Back in 2005, “Weeds” debuted on Showtime and introduced mainstream America to the underground dealings of black-market marijuana. Thanks to a standout performance from Mary-Louise Parker, the show grounded the moody drama found in shows like “The Sopranos” and “Breaking Bad”, with a lighthearted jolt. After all, this was a story of a widowed mother just trying to provide for her family.
Thanks to marijuana’s newfound popularity and an insatiable demand for relatable content, the show is receiving a revival at Starz. Parker will star and executive produce the sequel, which is being called “Weeds 4.20”, though series creator Jenji Kohan will not return. Instead Victoria Morrow, a writer and co-executive producer on the original series, would helm the project. Lionsgate Television will produce the show.
“We’re thrilled to be back in business with series star and producer Mary Louise Parker on what we’re calling ‘Weeds 4.20,’ already in active development at Starz, as we prepare a comprehensive and integrated rollout for one of television’s most beloved properties,” said Lionsgate CEO Jon Feltheimer on a company earnings call Thursday.
This revival represents two truths about entertainment today—every show, movie, video game, and board game is capable of being rebooted in today’s content landscape. “Weeds” was a stellar show for its first three seasons, but seemed bored with itself in its final iteration.

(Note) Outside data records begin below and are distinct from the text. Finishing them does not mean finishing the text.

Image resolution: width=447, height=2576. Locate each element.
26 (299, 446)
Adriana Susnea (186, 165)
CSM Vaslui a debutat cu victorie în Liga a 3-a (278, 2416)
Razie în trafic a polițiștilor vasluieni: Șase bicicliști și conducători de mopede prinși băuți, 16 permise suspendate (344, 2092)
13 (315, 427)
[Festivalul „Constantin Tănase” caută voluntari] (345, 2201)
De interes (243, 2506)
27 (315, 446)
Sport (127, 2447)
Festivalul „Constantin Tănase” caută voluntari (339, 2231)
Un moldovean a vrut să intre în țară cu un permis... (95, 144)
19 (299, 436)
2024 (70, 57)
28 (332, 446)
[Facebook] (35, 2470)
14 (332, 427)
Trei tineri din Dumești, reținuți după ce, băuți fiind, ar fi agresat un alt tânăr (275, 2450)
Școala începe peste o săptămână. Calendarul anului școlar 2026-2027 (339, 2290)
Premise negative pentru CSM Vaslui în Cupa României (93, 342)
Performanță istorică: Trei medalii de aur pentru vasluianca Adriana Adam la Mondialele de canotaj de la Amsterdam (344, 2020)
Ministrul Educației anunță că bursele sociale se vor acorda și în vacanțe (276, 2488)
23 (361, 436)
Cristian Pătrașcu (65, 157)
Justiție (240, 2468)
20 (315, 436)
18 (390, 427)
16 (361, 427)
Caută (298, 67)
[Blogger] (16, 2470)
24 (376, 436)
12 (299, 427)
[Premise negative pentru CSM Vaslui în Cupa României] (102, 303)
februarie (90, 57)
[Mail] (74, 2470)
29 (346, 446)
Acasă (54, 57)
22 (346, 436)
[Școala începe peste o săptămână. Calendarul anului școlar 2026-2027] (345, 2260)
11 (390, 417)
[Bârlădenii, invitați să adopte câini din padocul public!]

But it also shows the paltry attempt others have made at capitalizing on marijuana’s new mainstream status. “Cooking While High”, Netflix’s “Disjointed”, “Pimp My Grow”, and “Mary + Jane” have all struggled to break through as the new marijuana show. Meanwhile, properties that began as successful web series before making the leap to cable networks like “Broad City” and “High Maintenance” remain culturally relevant today.
Either way, we’re eager to see how the “Weeds” team refreshes the show. The story will pick up 10 years after its original run ended and we’re sure they’ll be plenty of talk around marijuana legalization and corporate cannabis.